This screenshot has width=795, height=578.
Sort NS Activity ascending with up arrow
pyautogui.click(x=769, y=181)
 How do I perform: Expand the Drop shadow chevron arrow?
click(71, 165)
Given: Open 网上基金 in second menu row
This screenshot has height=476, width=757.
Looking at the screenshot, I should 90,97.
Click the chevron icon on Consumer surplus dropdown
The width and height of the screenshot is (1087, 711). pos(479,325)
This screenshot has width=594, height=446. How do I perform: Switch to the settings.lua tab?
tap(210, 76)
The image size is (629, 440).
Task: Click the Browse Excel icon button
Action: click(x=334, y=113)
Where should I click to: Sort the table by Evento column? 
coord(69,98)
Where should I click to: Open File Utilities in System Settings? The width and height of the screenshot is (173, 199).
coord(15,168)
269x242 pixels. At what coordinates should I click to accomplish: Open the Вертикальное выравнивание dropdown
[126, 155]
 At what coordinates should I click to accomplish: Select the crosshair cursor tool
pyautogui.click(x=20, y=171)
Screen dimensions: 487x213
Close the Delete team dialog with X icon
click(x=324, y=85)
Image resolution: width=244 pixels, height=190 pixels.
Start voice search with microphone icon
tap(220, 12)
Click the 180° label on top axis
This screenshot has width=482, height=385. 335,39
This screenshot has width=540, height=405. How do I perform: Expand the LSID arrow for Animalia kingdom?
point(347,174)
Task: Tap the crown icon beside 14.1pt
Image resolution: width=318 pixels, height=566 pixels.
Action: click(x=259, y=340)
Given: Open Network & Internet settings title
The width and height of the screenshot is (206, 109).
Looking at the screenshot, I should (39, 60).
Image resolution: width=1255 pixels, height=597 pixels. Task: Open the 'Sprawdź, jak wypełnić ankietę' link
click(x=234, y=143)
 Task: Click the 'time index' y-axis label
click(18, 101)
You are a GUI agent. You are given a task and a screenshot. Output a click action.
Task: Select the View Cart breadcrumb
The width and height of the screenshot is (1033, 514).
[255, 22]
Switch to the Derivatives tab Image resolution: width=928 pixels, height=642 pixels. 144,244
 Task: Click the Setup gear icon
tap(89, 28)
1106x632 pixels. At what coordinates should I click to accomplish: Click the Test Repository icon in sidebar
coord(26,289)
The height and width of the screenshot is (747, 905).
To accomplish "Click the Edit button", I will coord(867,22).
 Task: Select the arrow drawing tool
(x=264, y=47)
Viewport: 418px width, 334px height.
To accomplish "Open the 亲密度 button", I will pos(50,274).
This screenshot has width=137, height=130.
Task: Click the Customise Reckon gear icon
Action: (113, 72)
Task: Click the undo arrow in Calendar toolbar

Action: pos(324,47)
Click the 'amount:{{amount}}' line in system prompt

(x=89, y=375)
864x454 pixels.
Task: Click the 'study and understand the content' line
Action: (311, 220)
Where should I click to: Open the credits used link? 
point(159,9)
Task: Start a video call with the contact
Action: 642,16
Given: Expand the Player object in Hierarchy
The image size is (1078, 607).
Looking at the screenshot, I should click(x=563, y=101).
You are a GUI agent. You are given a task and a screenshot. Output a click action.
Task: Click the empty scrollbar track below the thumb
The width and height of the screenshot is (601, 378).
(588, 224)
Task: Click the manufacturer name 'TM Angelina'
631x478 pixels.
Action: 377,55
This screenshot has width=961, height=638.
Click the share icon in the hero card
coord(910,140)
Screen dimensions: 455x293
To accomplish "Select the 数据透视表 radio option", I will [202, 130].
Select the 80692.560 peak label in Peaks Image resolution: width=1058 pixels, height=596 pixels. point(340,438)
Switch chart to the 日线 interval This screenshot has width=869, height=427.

────────────────────

ASSIGNMENT: Only lines with the word "dimensions" are wanted, so copy each one from the records.

RESPONSE FOR THIS EXERCISE:
Screen dimensions: 487x213
Screen dimensions: 455x293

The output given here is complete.